Stored data entries:
....

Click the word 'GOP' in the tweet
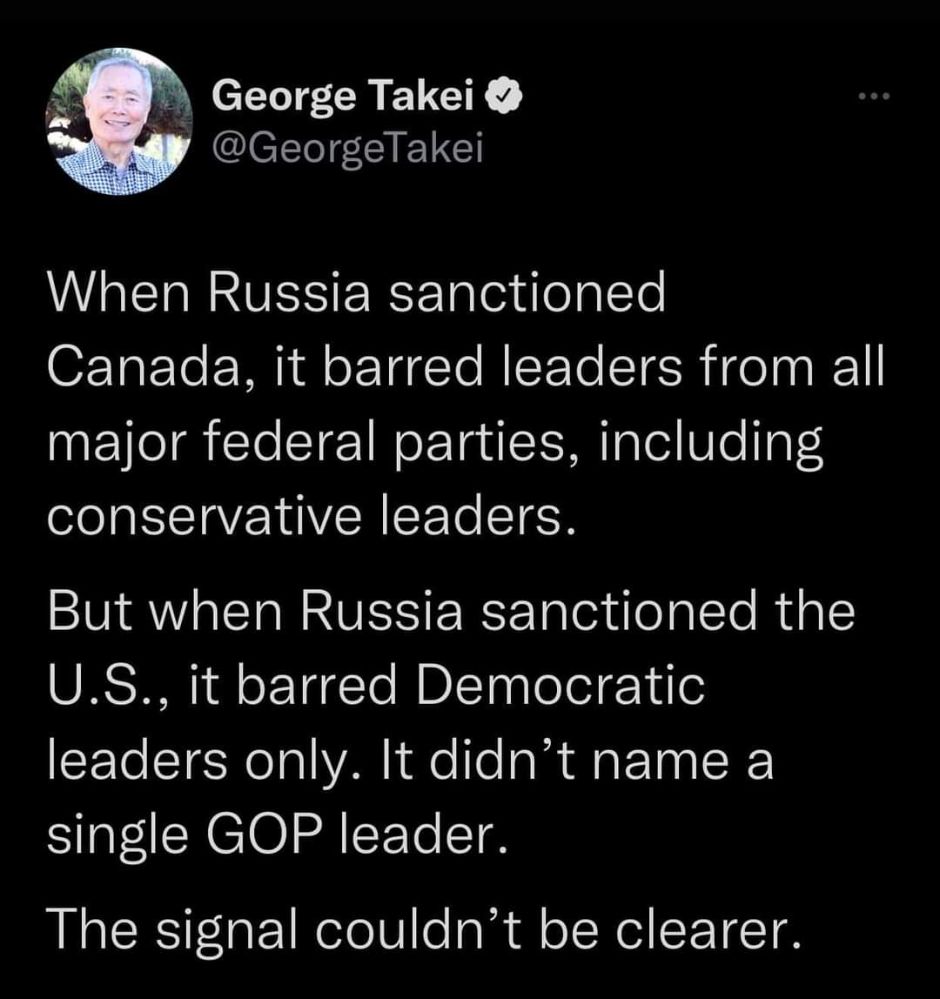This screenshot has height=999, width=940. (263, 834)
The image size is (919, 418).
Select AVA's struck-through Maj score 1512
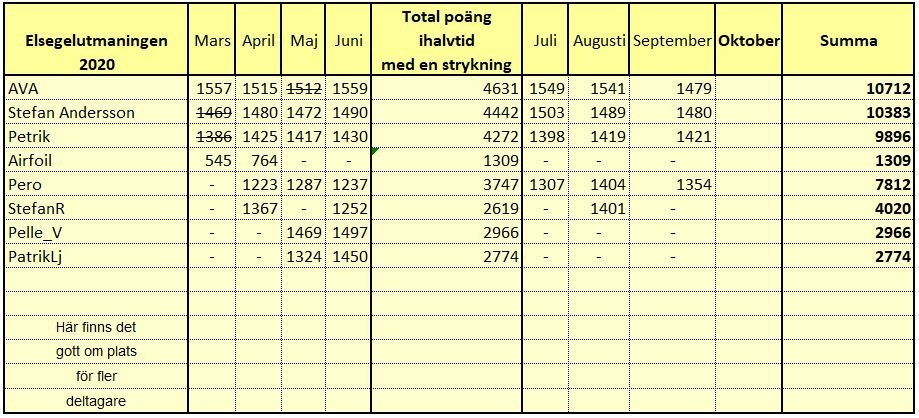click(305, 89)
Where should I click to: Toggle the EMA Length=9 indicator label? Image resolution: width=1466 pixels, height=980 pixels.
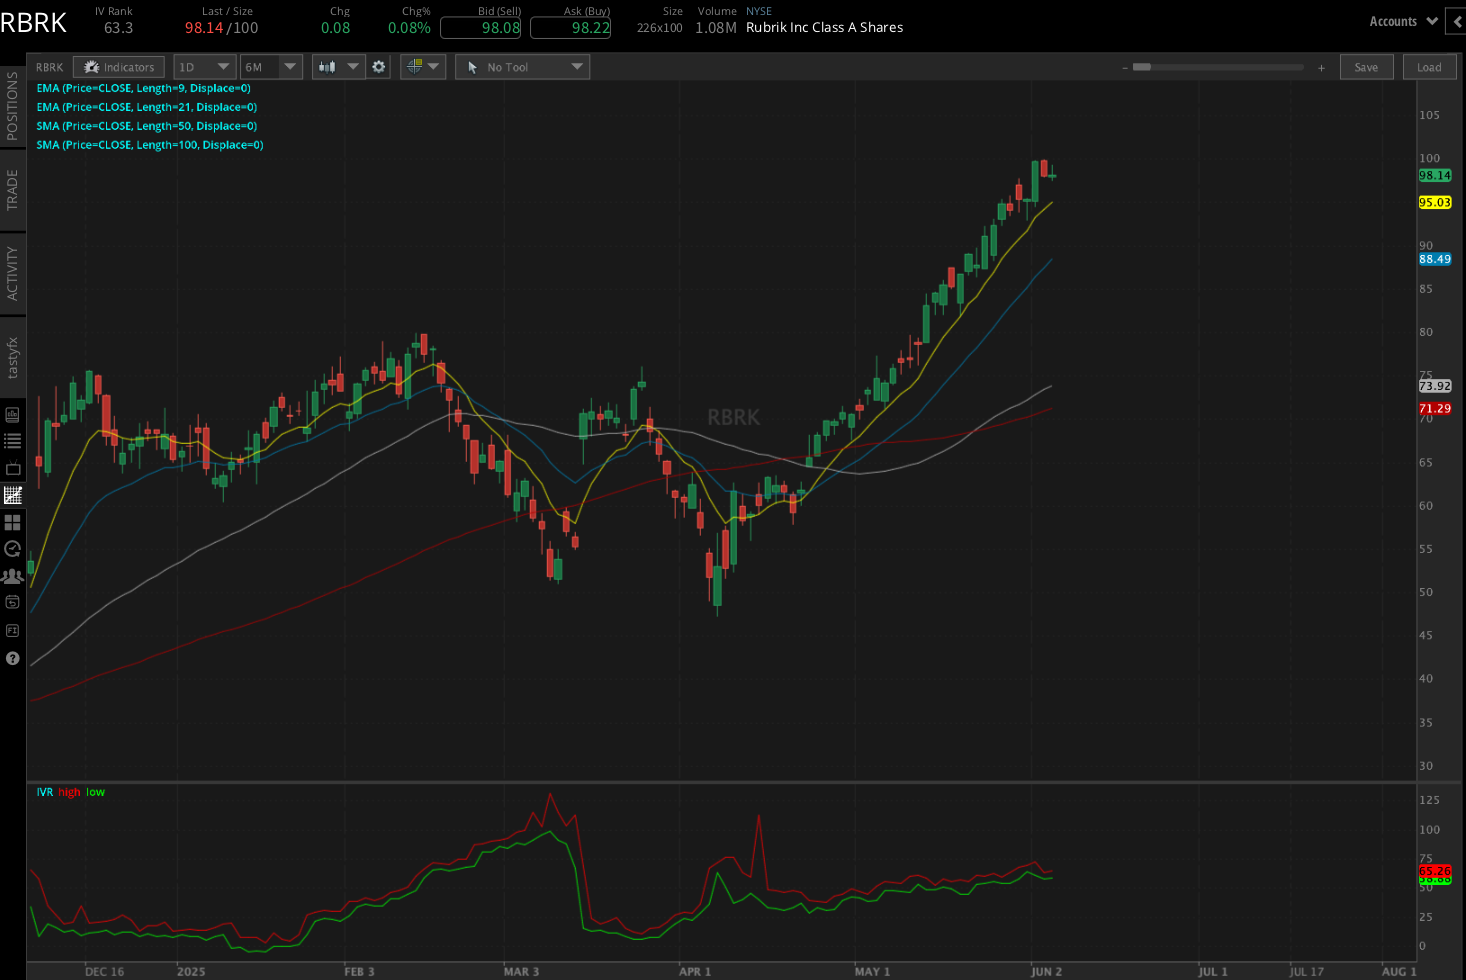(x=143, y=88)
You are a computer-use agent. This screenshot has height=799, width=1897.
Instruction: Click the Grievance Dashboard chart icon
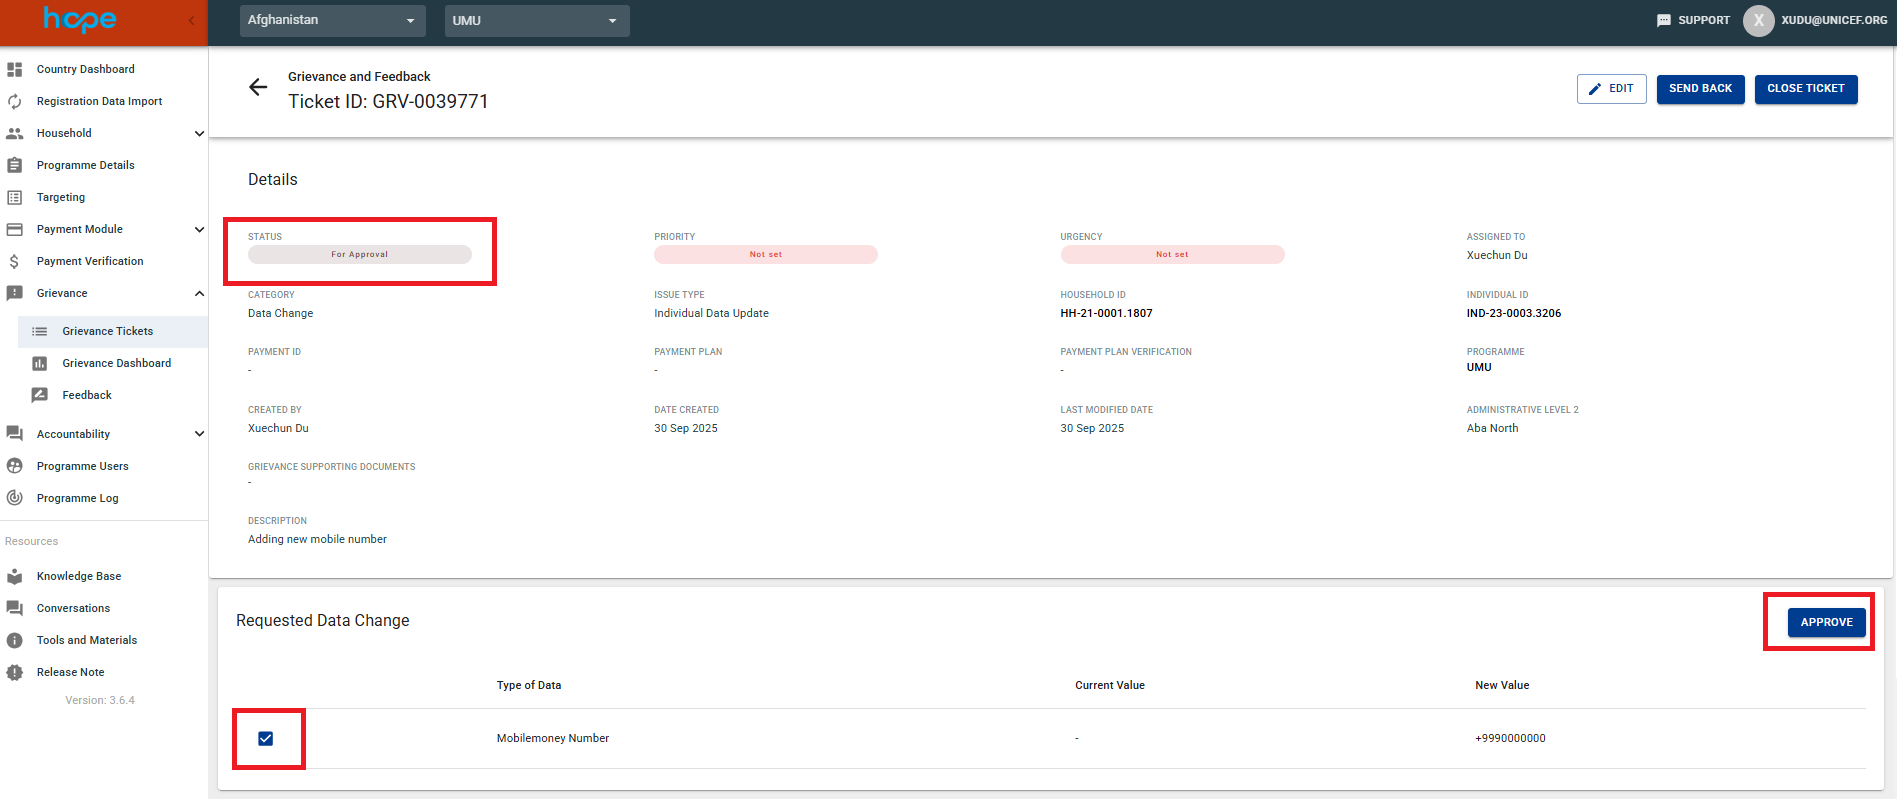(40, 363)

....

All of the records must come back exactly as they stand, minus every picture.

Written response:
Click the word 'GOP' in the tweet
This screenshot has height=999, width=940. (263, 834)
The image size is (919, 418).
Select AVA's struck-through Maj score 1512
click(305, 89)
Where should I click to: Toggle the EMA Length=9 indicator label? Image resolution: width=1466 pixels, height=980 pixels.
(x=143, y=88)
You are a computer-use agent. This screenshot has height=799, width=1897.
Instruction: Click the Grievance Dashboard chart icon
(40, 363)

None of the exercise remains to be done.